The hon. Gentleman is right. I am not questioning what was in his manifesto, but his party was not re-elected in 2010. I was referring to the practice of snares, rather than wild animals in circuses.
I am confident that the new code will improve the situation. It is different from the 2005 code, in that the new code has been designed and owned by the sector, rather than Government—although we have, of course, brought people to this place and had conversations. By showing leadership in this area, the sector will undoubtedly have more success in promoting good practice with their members and changing behaviour than the Government could achieve on their own. I cannot announce today exactly when the code will be published, but I am confident it will be very soon. I am on day four in this role as a Minister. I am really looking forward to the code’s being published and put into practice.
We have had an excellent debate. It is crucial that we all take responsibility and continue to work together to ensure that best practice is recognised, shared and followed by everyone who uses snares. We support measures that improve animal welfare, including the new code of practice. We are all looking forward to its being published very soon.
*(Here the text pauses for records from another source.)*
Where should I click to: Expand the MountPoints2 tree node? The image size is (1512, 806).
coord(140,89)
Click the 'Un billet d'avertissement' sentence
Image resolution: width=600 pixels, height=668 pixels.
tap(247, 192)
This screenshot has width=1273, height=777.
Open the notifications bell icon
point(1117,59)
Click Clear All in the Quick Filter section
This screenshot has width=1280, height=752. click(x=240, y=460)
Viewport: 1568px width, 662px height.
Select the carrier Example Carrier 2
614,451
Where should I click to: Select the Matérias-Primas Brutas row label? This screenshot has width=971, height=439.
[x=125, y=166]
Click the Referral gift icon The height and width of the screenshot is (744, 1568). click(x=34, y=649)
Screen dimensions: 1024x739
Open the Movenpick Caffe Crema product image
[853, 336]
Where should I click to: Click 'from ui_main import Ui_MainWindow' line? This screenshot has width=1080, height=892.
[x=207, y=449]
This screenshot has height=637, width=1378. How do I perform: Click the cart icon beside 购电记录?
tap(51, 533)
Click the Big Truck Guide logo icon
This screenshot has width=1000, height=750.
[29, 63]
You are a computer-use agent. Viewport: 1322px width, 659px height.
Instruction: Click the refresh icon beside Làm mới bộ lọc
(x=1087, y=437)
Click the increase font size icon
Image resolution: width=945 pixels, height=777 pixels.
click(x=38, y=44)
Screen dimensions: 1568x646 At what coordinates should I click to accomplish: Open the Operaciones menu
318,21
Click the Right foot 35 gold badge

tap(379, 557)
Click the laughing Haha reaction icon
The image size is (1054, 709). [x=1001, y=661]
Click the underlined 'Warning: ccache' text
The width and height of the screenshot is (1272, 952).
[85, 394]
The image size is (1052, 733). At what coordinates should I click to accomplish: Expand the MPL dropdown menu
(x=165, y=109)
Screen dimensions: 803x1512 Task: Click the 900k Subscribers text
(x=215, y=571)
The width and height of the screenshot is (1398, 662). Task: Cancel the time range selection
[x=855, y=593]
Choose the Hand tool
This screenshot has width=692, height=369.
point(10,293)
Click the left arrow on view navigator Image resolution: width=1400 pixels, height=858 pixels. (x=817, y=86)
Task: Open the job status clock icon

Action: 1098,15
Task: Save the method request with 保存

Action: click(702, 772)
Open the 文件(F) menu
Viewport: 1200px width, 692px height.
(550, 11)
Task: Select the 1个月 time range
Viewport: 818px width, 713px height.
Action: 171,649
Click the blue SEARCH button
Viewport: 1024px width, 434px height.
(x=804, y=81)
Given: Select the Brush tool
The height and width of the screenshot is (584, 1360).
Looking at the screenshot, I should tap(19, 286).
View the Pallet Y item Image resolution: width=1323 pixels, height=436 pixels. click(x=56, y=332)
I have listened to what the Minister said. Unfortunately, I am not assuaged by it because, to coin a phrase, I have heard it before—now it will be “very soon”. It took the Government two years to publish the DEFRA research and development unit report. It began in 2010 and, as my hon. Friend the Member for Bristol East (Kerry McCarthy) pointed out, took until 2012 to produce it.
I apologise for my appalling bad manners in not welcoming the Minister to her new position. I hope she makes a success of it and enjoys her new responsibilities.
The one unifying factor across the House is that everybody accepts the need for animal pest control and decent standards of animal welfare. Nobody disputes that. The question is always one of means, not ends. If the means deployed involve exceptional cruelty and barbarity, that is not a price worth paying. The Minister mentions there being no alternatives. There are plenty of alternatives—unfortunately, Mr Deputy Speaker stopped me from getting on with my speech—including adequate poultry housing, fencing, scare devices and shooting.
I was delighted to hear what the Minister said about wild animals in circuses. Members may recall that that started as a resolution from this Chamber in a Backbench Business debate. I hope that that is an omen and a precedent. I hope the House will adopt the motion.
Question put and agreed to.
That this House notes the indiscriminate and cruel nature of snares, the failure of previous attempts at voluntary and self-regulation amongst operators, and the continued suffering caused to thousands of animals every year by these traps; and calls on the Government to implement a full ban on the manufacture, sale, possession and use of snares at the earliest opportunity.
On a point of order, Madam Deputy Speaker. This morning, the Government sneaked out, alongside 29 other written statements, confirmation of a major increase—2.8% in 2017-18—in tuition fees. Two days ago in the House, when we debated the Higher Education and Research Bill, Ministers made no reference to this. Is it not disgraceful that they should use this cynical last-day-of-term mechanism? Have you had any indication that a Minister is available to answer questions from colleagues before we disappear for five and a half weeks?
I thank the hon. Gentleman for his point of order. I should point out that we are coming to the pre-recess Adjournment debate. If he would like to mention that in the debate, he is more than welcome to do so, and I am sure that the Treasury Bench will take it to the relevant Minister. If he would like me to add him to the list or if he wishes to catch my eye, I will see what I can do.